The minority retention specialist keeps track of student retention rate and how tutoring services is reflected in student’s academic performances.
In supporting equity, with an emphasis on campuswide tutoring, the number of students accessing tutoring services has increased over the last two years with visible results in their cademic performances.
“Last semester I almost thought of dropping Math 120 because it was very difficult and confusing,” business and administration major Emilio Perez said. “However, I reconsidered my decision when I spent most of my time in the skills center. I ended up passing the class.”
CCC’s Equity Plan data shows students performances from 2013-14 who use CWT with 6.5 percent of the student population accessing tutoring services. However, in 2014-15 the percentage of students receiving tutoring help increased by 13 percent and by 16 percent in the 2015 fall semester.
Gibson, as part of the Equity Plan Task Force, is responsible for comparing data from spring and fall semesters.
“We had about 200 student accessing both math and English (tutoring services),” she said. “As of fall 2015, we had a total of 890 students accessing tutoring. We increased quite a bit from 200 to nearly 1,000.”
The Equity Plan data also showed the percentage of students using the free tutoring opportunity are more likely to successfully complete their courses.
Last year’s PLTL program showed outstanding outcome gearing toward a successful course completion, with 73 percent of students showing up to PLTL sessions completing their courses.

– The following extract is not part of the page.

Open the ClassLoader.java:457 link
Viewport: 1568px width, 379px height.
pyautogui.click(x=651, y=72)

In contrast, 66.7 percent of students who took advantage of drop-in tutoring hours completed their courses while 53 percent students who did not receive tutoring completed their courses.
These results show a difference of student success between students who receive tutoring and those who don’t.

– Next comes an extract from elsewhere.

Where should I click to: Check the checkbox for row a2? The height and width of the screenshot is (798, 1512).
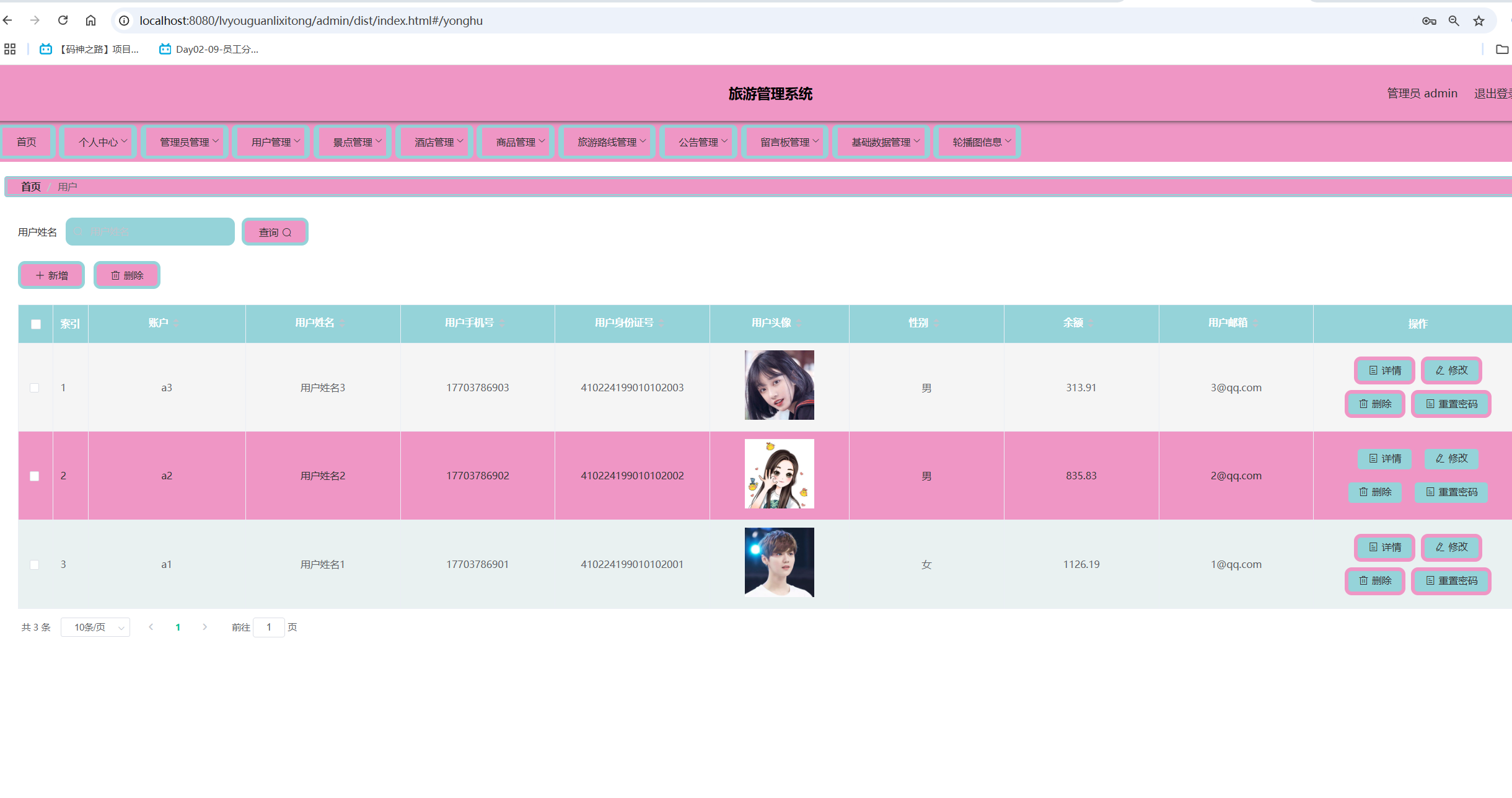(x=35, y=476)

Because of the successful performances of students attending PLTL, the student Equity Plan preferably endorses PLTL program as the most effective tutoring service for students.
However, the Equity Plan recorded data of underrepresented groups from fall 2015 indicate compared to the average group of the student population, the academic performance of several minority groups at the college fall below average.

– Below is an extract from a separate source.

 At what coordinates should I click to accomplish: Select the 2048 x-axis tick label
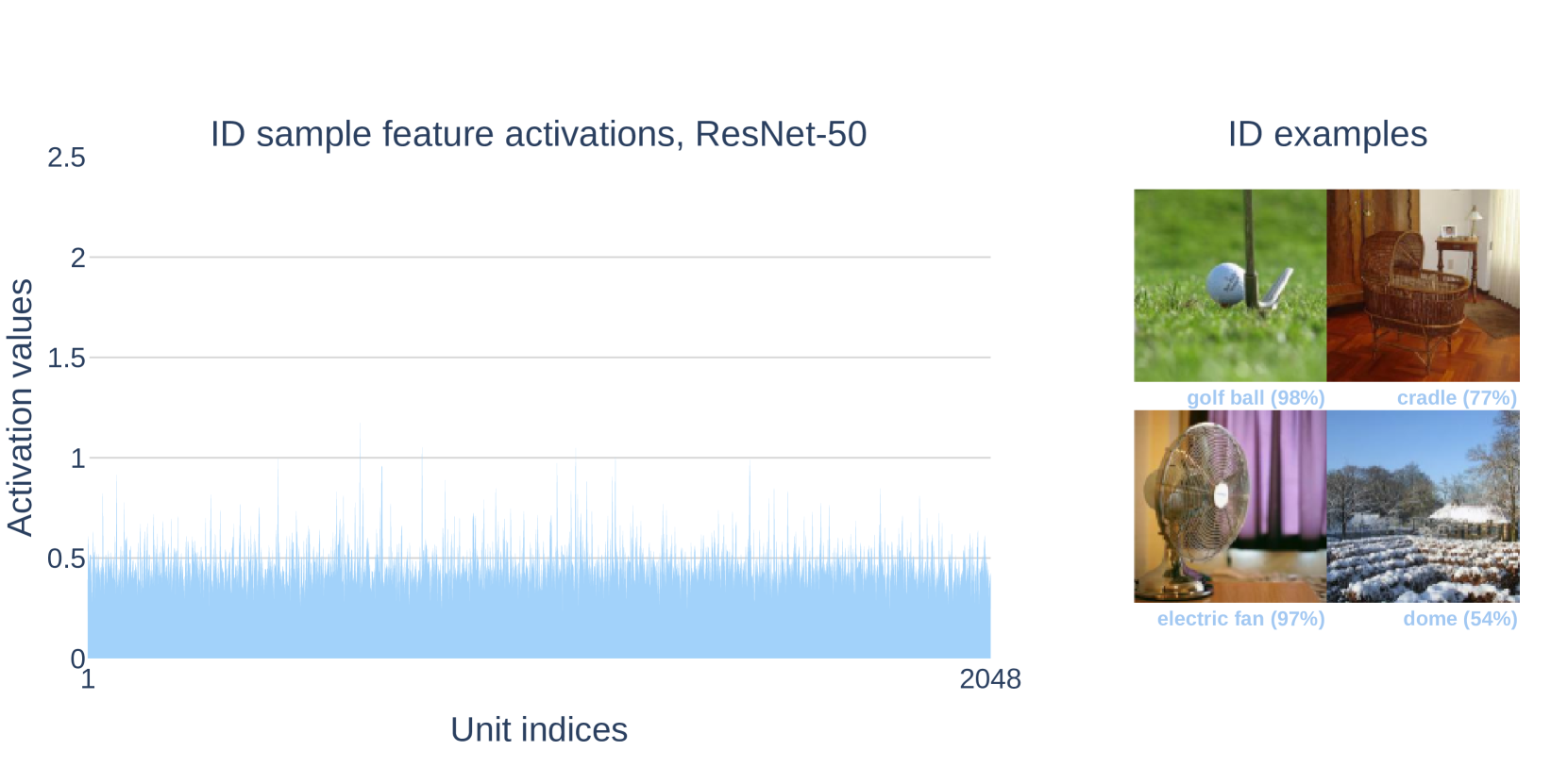[990, 679]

CCC’s Equity Plan listed the targeted populations, which include Latino, English as a second language, male, and veteran students, indicating pre-orientation programs and education planning courses need to be met to guarantee their success.
Gibson said the goal of CWT is to focus on providing outreach effort for these target population to ensure that everyone campus benefit from the tutoring service and “free tutoring” opportunity.
She said aside from student success varying within differing demographic groups, there are many factors that hinder students from successfully completing their courses.
One of the leading factors, Gibson said, is feeling overwhelmed by their part-time course load and work. She said students who are working part time encounter different struggles than full time students who may drop because of having insufficient time to study.
Engineering major Claudia Palacios said she is struggling to balance her chemistry studies with English.
Palacios said she didn’t know how to manage her time properly. “I was working part time when I took (those courses),” she said. “And my grandma also died, so I was emotionally stressed to pick up my grades.”